Pass-Through Expenses

Pass-through expenses refer to costs associated with third party vendors on client engagements. Rather than paying for these expenses directly, clients pay the agency, who then pays the vendor. In this way, these expenses are related to income that is “passing-through” the agency, but ultimately is not intended for the agency. 

Common examples include stock photography licenses, advertising spend, event space rentals, printing costs, whitelabel partners and in some cases subcontractors. While agencies handle the transaction, the client is ultimately responsible for covering these costs.

Pass-through expenses are typically separated from the agency’s service fees and are treated as reimbursable line items in invoices.

Many agencies will apply a markup to these pass-through expenses. In those cases, that additional markup would be retained as Agency Gross Income (AGI) and seen as part of their service fees. 

Why it matters for agencies

Tracking and managing pass-through expenses accurately is essential for financial clarity, client trust, and internal reporting. Mismanaging them can result in lost revenue, confused financial data, or strained client relationships.

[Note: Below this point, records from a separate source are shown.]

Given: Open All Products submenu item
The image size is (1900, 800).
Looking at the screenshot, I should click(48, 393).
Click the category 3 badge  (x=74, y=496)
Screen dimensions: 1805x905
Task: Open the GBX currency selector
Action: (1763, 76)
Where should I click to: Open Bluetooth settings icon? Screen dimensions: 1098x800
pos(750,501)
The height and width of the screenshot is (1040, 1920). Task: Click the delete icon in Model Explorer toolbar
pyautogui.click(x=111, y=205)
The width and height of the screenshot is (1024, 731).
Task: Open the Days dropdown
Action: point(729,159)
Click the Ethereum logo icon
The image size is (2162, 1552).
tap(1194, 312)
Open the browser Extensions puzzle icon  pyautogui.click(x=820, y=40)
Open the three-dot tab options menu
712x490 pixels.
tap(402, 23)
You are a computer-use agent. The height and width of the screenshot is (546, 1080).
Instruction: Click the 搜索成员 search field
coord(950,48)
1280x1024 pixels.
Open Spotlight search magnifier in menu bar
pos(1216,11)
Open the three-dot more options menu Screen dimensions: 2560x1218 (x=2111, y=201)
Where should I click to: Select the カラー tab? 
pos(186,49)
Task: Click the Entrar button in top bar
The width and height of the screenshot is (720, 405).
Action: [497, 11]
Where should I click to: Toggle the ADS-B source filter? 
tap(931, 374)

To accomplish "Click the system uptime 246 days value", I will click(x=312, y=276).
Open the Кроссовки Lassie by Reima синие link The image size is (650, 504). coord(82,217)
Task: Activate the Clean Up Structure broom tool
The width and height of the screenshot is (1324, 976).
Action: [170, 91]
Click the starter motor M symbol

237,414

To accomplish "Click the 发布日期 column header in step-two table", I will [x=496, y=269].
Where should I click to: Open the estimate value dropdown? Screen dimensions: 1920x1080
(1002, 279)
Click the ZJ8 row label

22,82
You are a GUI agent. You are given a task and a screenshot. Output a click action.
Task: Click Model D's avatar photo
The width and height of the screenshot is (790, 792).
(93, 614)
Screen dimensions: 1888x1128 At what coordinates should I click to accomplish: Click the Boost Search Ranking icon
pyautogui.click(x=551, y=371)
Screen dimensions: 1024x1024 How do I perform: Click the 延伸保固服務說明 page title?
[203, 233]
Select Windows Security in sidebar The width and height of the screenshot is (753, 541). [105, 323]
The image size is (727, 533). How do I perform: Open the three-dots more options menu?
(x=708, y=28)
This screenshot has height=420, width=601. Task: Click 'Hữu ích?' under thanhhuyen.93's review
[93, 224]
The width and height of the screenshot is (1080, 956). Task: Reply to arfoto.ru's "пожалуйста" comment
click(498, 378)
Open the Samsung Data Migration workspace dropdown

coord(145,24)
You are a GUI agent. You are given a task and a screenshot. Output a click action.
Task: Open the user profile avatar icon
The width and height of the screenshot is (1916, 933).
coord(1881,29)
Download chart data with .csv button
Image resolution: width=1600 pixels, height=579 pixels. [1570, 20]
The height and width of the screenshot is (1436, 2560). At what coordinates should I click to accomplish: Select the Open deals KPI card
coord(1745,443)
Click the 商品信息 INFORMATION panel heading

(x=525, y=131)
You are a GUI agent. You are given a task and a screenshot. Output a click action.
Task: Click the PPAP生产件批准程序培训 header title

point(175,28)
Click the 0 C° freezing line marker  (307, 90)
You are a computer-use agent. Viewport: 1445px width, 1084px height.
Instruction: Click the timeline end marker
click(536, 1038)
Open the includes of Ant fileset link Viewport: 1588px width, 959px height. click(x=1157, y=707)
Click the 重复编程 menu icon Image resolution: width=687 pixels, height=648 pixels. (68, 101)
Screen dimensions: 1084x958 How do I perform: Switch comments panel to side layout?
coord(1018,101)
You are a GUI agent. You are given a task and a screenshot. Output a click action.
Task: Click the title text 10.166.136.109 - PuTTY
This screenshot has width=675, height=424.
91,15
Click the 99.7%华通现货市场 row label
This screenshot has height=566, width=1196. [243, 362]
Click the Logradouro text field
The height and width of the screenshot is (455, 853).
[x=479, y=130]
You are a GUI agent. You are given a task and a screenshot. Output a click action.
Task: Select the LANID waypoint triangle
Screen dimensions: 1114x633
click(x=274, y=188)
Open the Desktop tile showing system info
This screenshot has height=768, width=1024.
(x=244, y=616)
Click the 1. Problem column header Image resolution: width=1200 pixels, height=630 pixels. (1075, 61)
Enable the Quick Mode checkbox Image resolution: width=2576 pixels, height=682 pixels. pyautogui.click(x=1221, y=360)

Here’s why pass-through expenses matter:

  • Clarifies Agency Gross Income (AGI) Having clarity on how much income is actually passing through the firm allows firms to calculate their true Agency Gross Income (AGI).
  • Improves budgeting: Setting internal budgets relative to Agency Gross Income (after subtracting pass-through expenses) leads to more balanced spending.
  • Improved visibility into margins: By calculating AGI, firms can get a better lens into their margins and profitability, as well as how efficiently they’re earning revenue with their internal resources.
  • Simplifies reporting: Cleanly separates Agency Gross Income from pass-through expenses.
  • Supports audit readiness: Clear records help resolve any billing disputes.

How to manage

Pass-through expenses require strong documentation, communication, and process discipline. Agencies should have clear policies in place to avoid confusion or risk.

Here are some ways to optimize:

  1. Track pass-through costs separately: Use a distinct chart of accounts or project line items.
  2. Use purchase orders or estimates: Establish spending limits or pre-approval processes.
  3. Clarify in contracts: Define what constitutes a pass-through expense and how it will be billed.
  4. Regularly reconcile vendor receipts: Match actual costs with invoiced amounts.

By managing pass-through expenses carefully, agencies maintain financial transparency and protect both their margins and their client relationships.